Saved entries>
☆ ☆ ☆ ☆ ☆ ☆ ☆
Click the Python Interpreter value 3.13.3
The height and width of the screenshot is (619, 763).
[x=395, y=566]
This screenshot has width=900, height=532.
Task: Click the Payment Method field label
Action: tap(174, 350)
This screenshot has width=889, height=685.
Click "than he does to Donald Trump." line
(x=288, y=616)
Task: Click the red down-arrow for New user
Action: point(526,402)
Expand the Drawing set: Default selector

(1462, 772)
☆ ☆ ☆ ☆ ☆ ☆ ☆
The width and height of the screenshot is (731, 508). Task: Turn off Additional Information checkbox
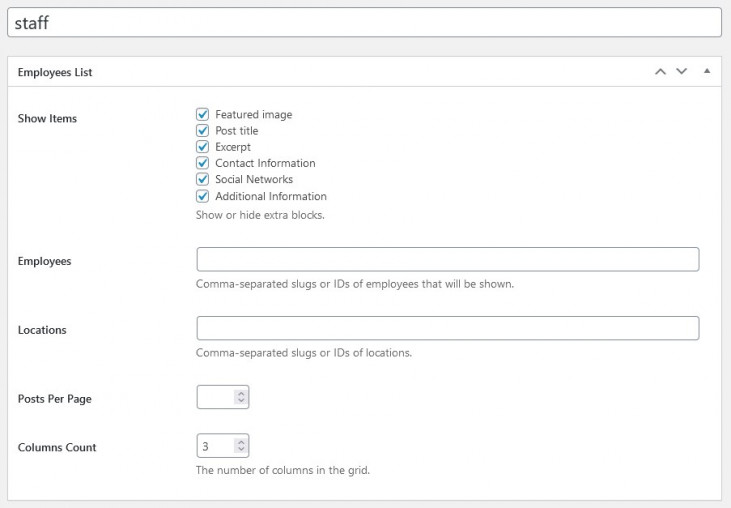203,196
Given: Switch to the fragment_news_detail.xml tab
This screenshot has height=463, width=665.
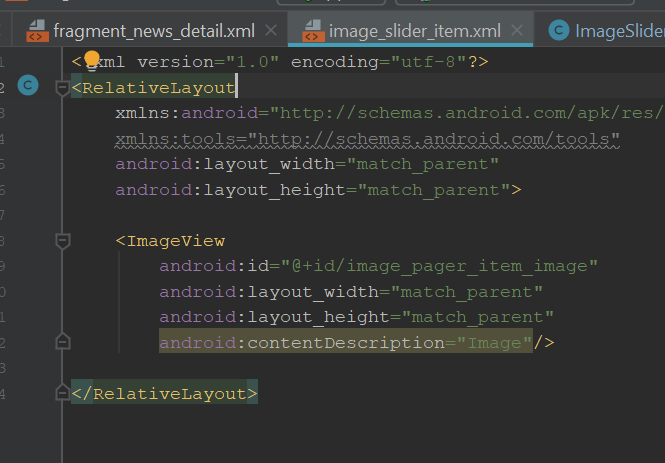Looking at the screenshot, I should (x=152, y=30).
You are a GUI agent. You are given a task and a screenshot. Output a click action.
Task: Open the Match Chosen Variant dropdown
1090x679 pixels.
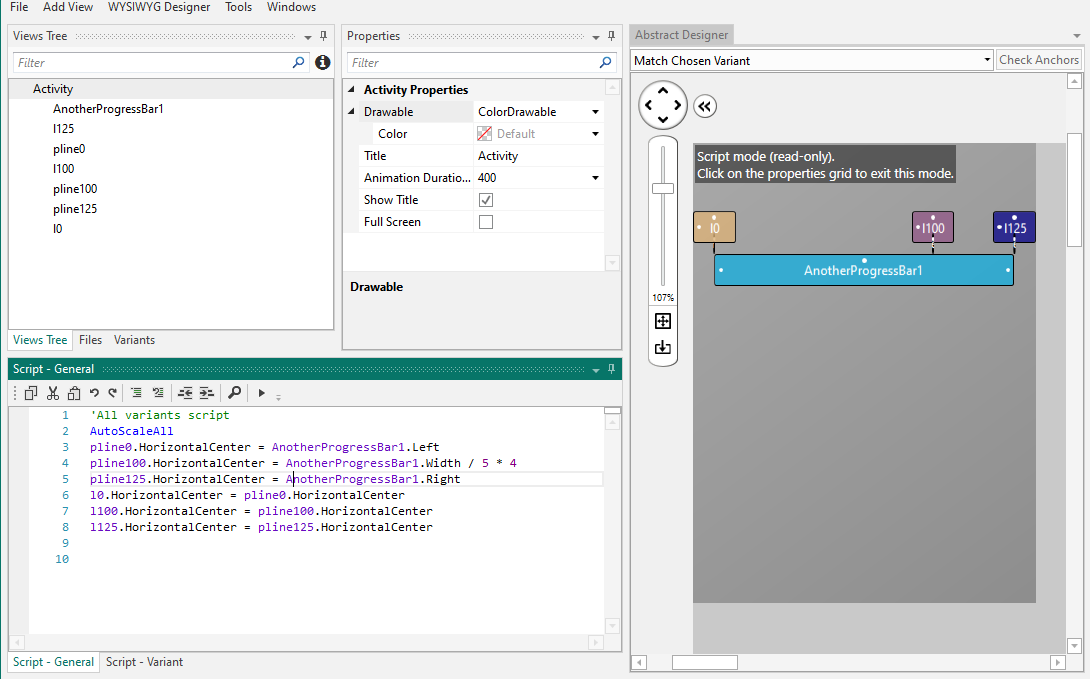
☆ ☆ ☆ ☆ ☆ ☆ ☆
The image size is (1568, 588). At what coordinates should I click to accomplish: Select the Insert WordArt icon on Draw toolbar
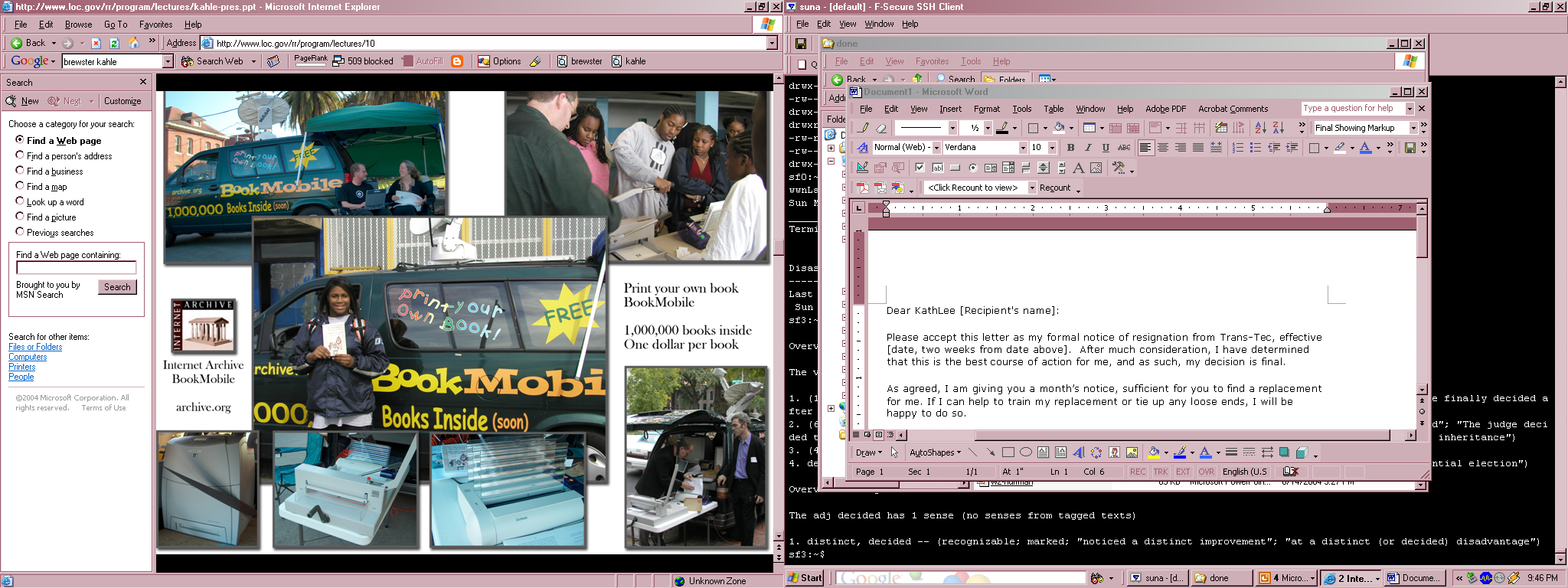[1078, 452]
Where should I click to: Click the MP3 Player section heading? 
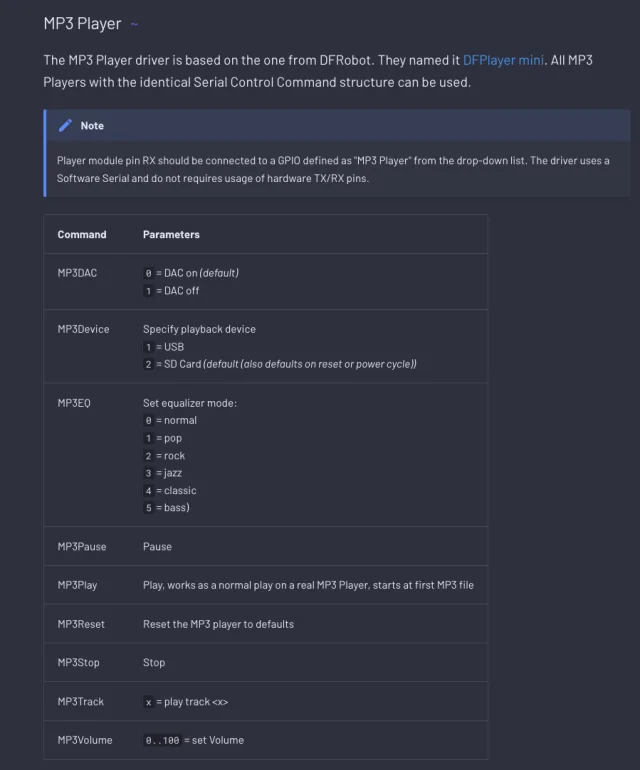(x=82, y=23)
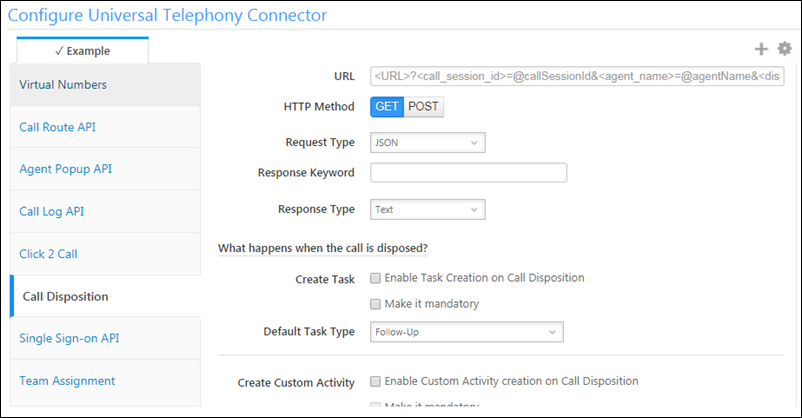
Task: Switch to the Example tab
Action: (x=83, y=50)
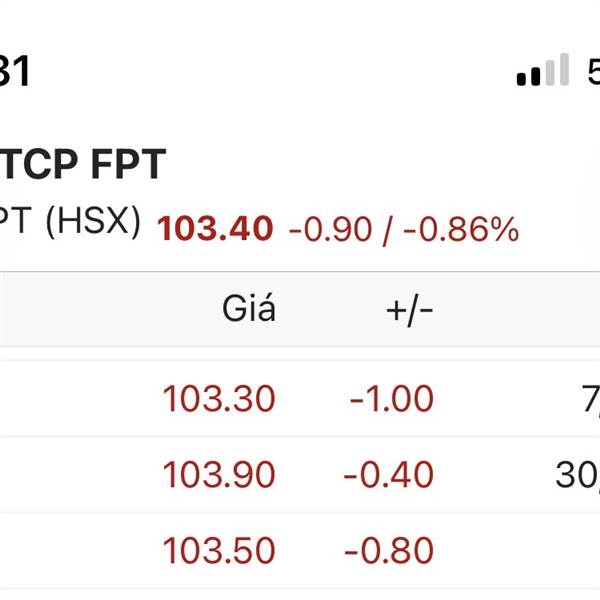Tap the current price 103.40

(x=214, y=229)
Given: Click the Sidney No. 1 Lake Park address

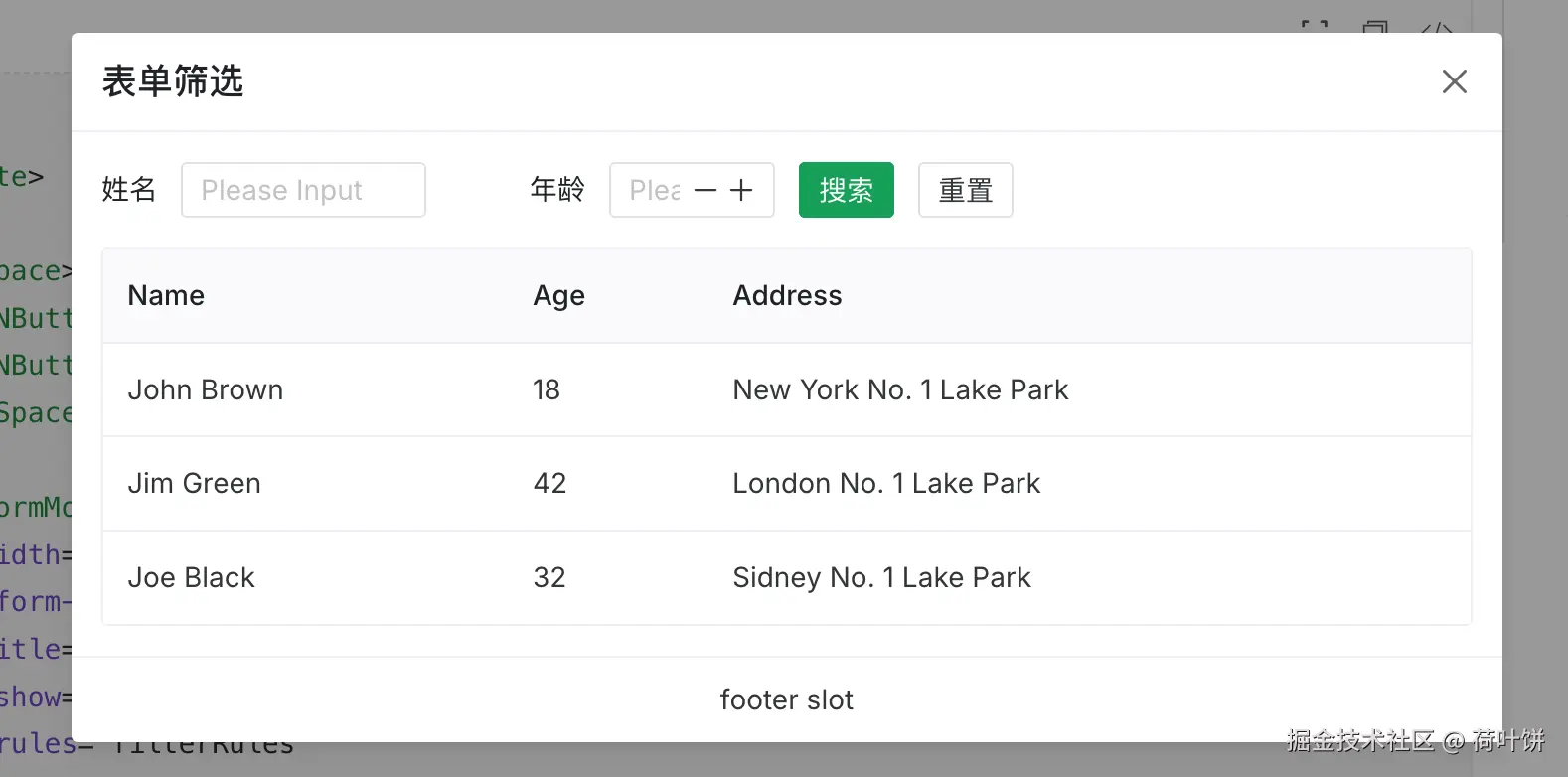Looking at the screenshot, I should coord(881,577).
☆ ☆ ☆ ☆ ☆ ☆ ☆
Exercise details> Look above for the line with "Given: Switch to" and copy exactly from it through the line with "1090x679 pixels.", both included. Omit the pictures.

Answer box>
Given: Switch to the fragment_news_detail.xml tab
This screenshot has height=463, width=665.
Looking at the screenshot, I should (x=152, y=30).
You are a GUI agent. You are given a task and a screenshot. Output a click action.
Task: Open the Match Chosen Variant dropdown
1090x679 pixels.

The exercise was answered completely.